Still, the breakdown is a setback for the Obama administration, which had promoted the talks here as the final round ahead of an accord that would bind 40 per cent of the world's economy under a new set of rules for commerce.
President Obama's trade push had been buoyed by Congress's narrow passage in June of so-called fast track trade negotiating powers, and American negotiators had hoped other countries could come together once Congress had given up the right to amend any final agreement.
In the end, a deal filled with 21st-century policies on Internet access, advanced pharmaceuticals and trade in clean energy foundered on issues that have bedevilled international trade for decades: access to dairy markets in Canada, sugar markets in the United States and rice markets in Japan.
"No, we will not be pushed out of this agreement," said a defiant New Zealand trade minister, Tim Groser, who held out for better access for his country, the largest exporter of dairy in the world.
Australia, Chile and New Zealand also continue to resist the push by the United States to protect the intellectual property of major pharmaceutical companies for as long as 12 years, shielding them from generic competition as they recoup the cost of developing next-generation biologic medicines.
"There's always been more than one issue," said Representative Sander Levin, Democrat of Michigan, who is here as an observer.
The trade ministers who gathered at the luxury hotels of Maui this week for talks that went deep into the night did have some successes. They reached agreement on broad environmental protections for some of the most sensitive, diverse and threatened ecosystems on Earth, closing one of the most contentious chapters of the Pacific accord.
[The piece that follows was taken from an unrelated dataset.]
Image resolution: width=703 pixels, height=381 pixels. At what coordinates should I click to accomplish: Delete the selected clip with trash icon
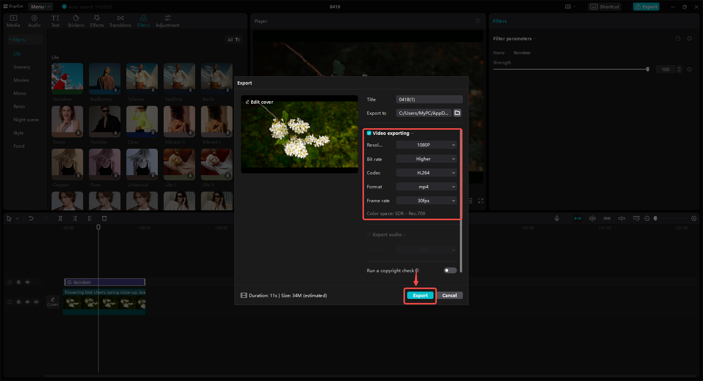click(104, 218)
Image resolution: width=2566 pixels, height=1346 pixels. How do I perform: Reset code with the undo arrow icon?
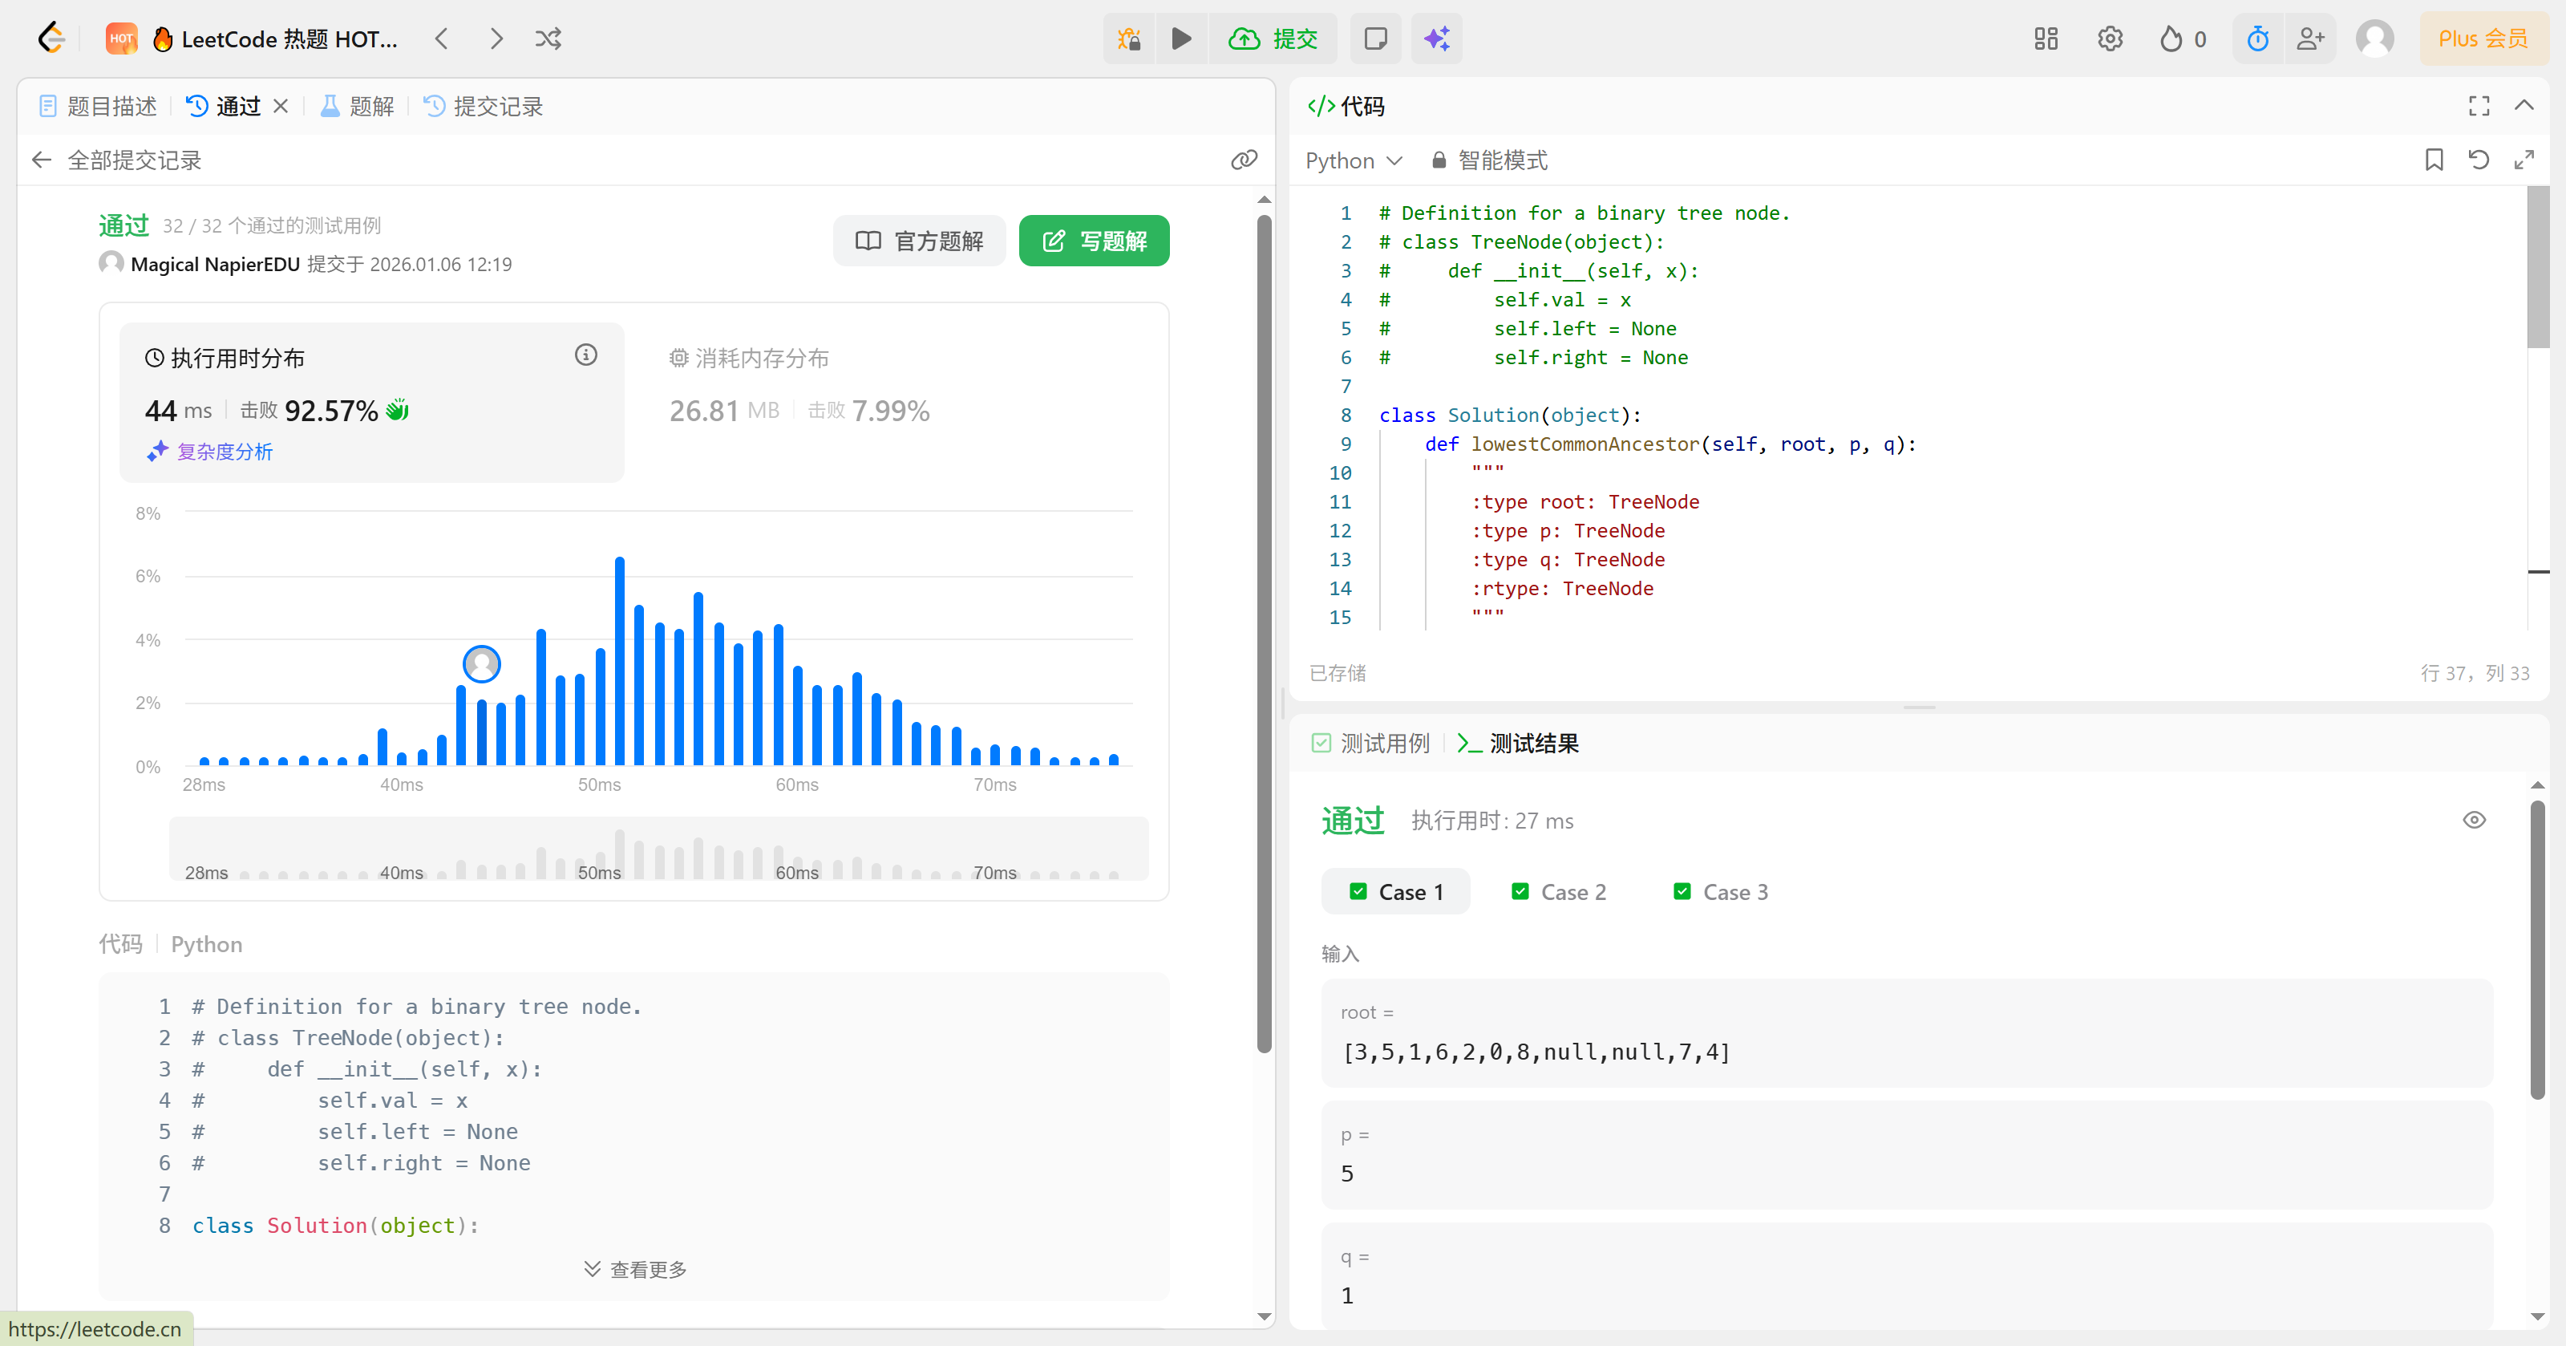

They also reached agreement on how to label exports with distinct "geographic indications," such as whether sparkling wine can be called champagne. And they agreed on a code of conduct and rules against conflicts of interest for arbitrators who would serve on extrajudicial tribunals to hear complaints from companies about whether their investments were unfairly damaged by government actions.
But the failure to complete the deal - eight years in the making - means the next round of negotiations will push the United States ratification fight into 2016, a presidential election year. Most Republican candidates are very likely to back it, but a final agreement would force the Democratic front-runner Hillary Rodham Clinton to declare her position, which she has avoided.
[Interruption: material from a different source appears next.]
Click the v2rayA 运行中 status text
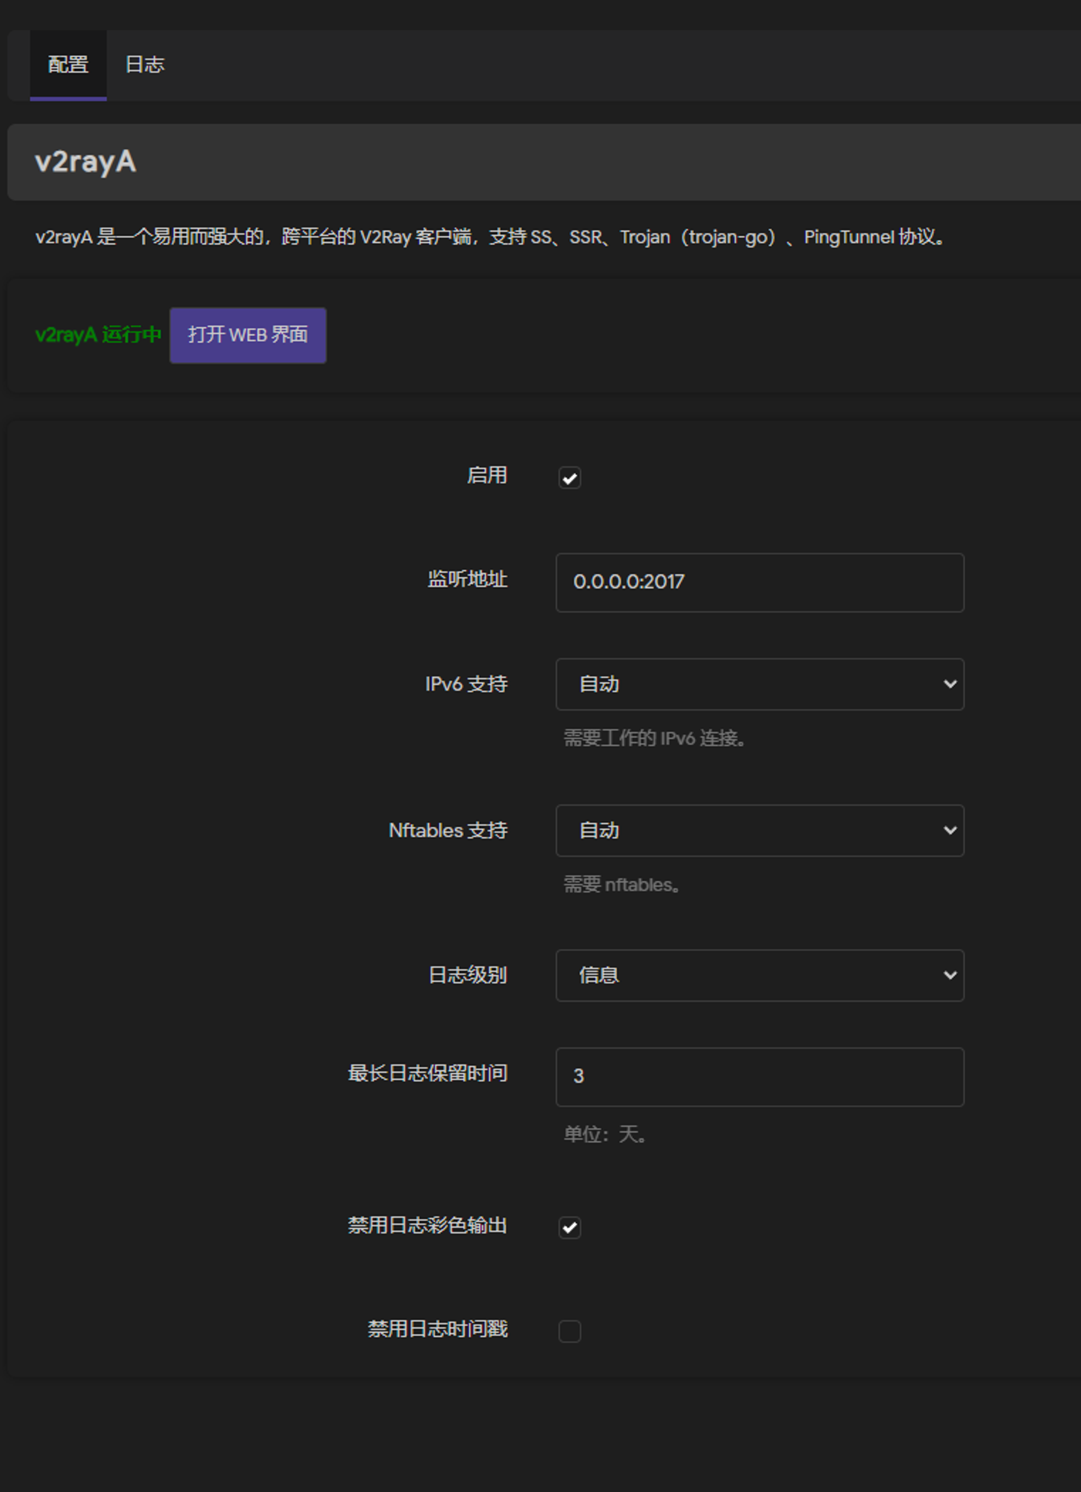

This week, she told reporters, "I did not work on TPP" as secretary of state, although she gave a 2012 speech in Australia declaring the accord "the gold standard in trade agreements."
The push for the Pacific deal has already split most Democrats from their president. Further delay raises the prospect that a deal sealed by President Obama might have to be ratified by his successor, just as George H W Bush's North American Free Trade Agreement was secured by Bill Clinton.
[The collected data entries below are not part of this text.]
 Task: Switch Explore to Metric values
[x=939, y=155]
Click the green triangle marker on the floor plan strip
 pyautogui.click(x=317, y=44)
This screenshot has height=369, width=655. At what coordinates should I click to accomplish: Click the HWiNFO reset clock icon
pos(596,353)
The failure of the Maui talks pointed to the extreme difficulty of reaching agreement with so many countries, each with its own political dynamics. Vietnam, Malaysia and New Zealand were willing to make significant concessions to gain access to United States markets.
But with Canada's prime minister, Stephen Harper, fighting for his political life ahead of national elections in October, Canada would not budge on opening its poultry and dairy markets.
Chile, with a new, left-of-center government and existing free trade agreements with each of the countries in the Pacific deal, including the United States, saw no reason to compromise, especially on its demand for a short window of protection for United States pharmaceutical giants.
Australia's delegation insisted that pharmaceutical market protections beyond five years would never get through Parliament, and the United States team was demanding 12.
Ildefonso Guajardo, Mexico's secretary of economy, was defiant on the hard line he took against the export of Japanese cars with any less than 65 percent of their parts from TPP countries. "I am fighting for the interests of my country," he said.